Why the CCSK and/or CCSP training should be done before platform specific training
An expression comes to mind when I think of the difference between CCSK, CCSP and vendor specific training such as AWS and Azure training offerings.
This expression is “Never ask a barber if you need a haircut”. It basically means don’t ask someone with a vested interest about the need for their product. The barber only makes money when they cut your hair, so why in the world would they ever say you don’t need a haircut?
To bring this thought to this topic, why would a service provider ever recommend you take something other than their own training offerings to learn about cloud security?
When it comes to knowledge of cloud computing security, there are generally two paths you can choose. These are vendor-neutral and platform specific training.
First off, we need to understand what each path covers and then discuss why your team needs both.
Path 1: CCSK/CCSP training
This training addresses the “Who, What, Where, Why” (maybe the when) of cloud security.
Both the CCSK and CCSP are vendor-neutral training offerings that are focused on the changes cloud introduces to your environment.
The CCSK material covers the Cloud Security Alliance guidance which is followed by many organizations around the world. The CCSP by (ISC)2 covers the CCSK material and adds discussion of additional subjects. Rather than writing all the differences here, let me point you to the CCSK vs CCSP entry I wrote here that covers all of that.

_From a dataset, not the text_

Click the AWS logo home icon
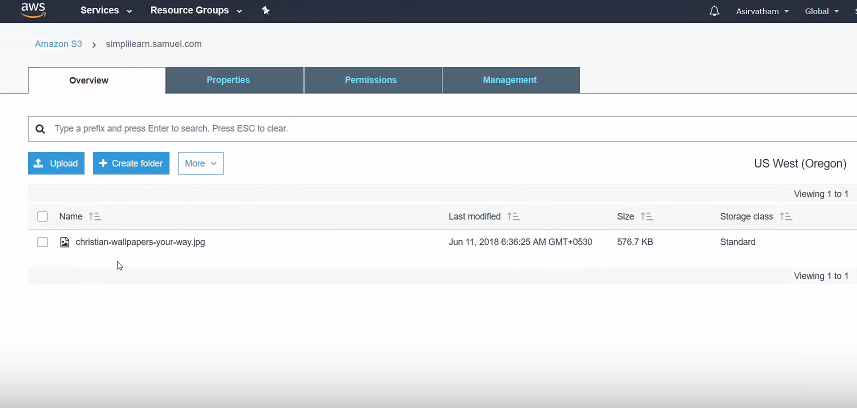 [x=33, y=10]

Bottom line: Both the CCSK and the CCSP discuss industry best practices for cloud security across all service and deployment models. This training is holistic and strategic.
Path 2: Platform-specific training
The upside of this offering is your people will be trained exclusively with the systems they will work with.
This is the “How” of implementing cloud computing on a particular platform (e.g. Amazon Web Services (AWS) or Microsoft Azure, Salesforce, etc.). Platform specific security training is of course recommended for all team members that will be responsible for securing specific vendor platforms and services.
The downside to this training is your team does not learn what is standard for other enterprises their size.
They are not trained in assessing cloud providers. They do not look at which party is responsible for implementing or configuring controls to obtain and maintain certification. They do not focus on any third-party security controls that can increase your organizations overall security posture of general cloud usage. Governance, Risk Management, Compliance (GRC) may be covered from a platform-specific perspective, but not from an organizational perspective.
Bottom Line: This training is for people to understand how to meet industry best practices in a specific provider environment. This training is atomistic (single point) and tactical.
Both for most
If you want various teams in your organization that are well equipped for cloud adoption and operations, you need to send them on both vendor-neutral and provider-specific training.
Certain roles, those that don’t touch a keyboard or audit cloud systems, and just need the 10,000 foot view of the cloud security landscape can “get away” with just the CCSK training.
Roles that implement, manage or audit a particular cloud offering need the CCSK and/or CCSP training, followed up with training on the platform itself.
Which certification is better?
Honestly, this isn’t a binary option. Cloud security certification should be seen as a two-stage process. While its true that you don’t “need” the CCSK or CCSP to work in AWS, Azure or any other platform, by only doing platform specific training, you are frankly robbing yourself.
Sure, you’ll learn about how a single platform should be secured, but you won’t learn why specific steps should be performed to support the organization. This gives you the tactical view, not the strategic view.
Since we’re talking about certification, I can only assume you’re focusing on certification to advance your career.
I would argue (as many others do) that the employee of the future is shaped like a “T”. The horizontal part of the “T” is broad high-level understanding of core concepts and how they impact an organization. This is strategic. This is the CCSK/CCSP training.
The vertical part of the “T” is a deeper understanding of a particular technology. This is provider training. This is the tactical part. This is where employers are heading for selection of employees.
With this in mind, I hope you now see why I think foregoing one for the other is a fool’s game.
As I said, it’s not a binary option. Rather, they are highly complementary to advance your career.